▶ **Exercise data**

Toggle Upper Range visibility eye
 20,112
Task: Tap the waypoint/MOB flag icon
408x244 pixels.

...

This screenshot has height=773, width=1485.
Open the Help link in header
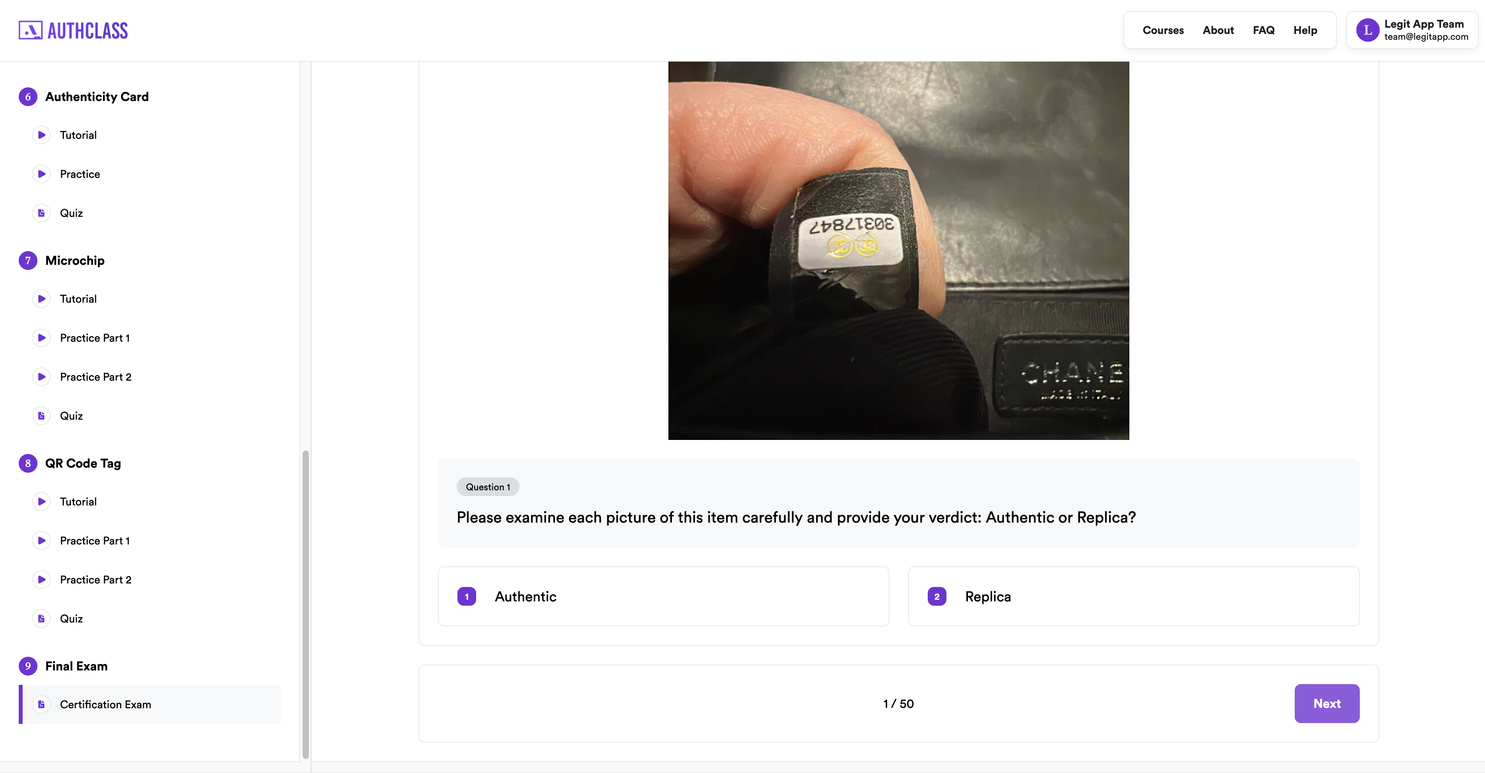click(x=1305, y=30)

▶ **What you need to do**
Retype, in the same exact form, the lines of the material above from the line holding "Task: Tap the waypoint/MOB flag icon" through the line holding "408x244 pixels.".

▶ **Problem solution**
Task: Tap the waypoint/MOB flag icon
408x244 pixels.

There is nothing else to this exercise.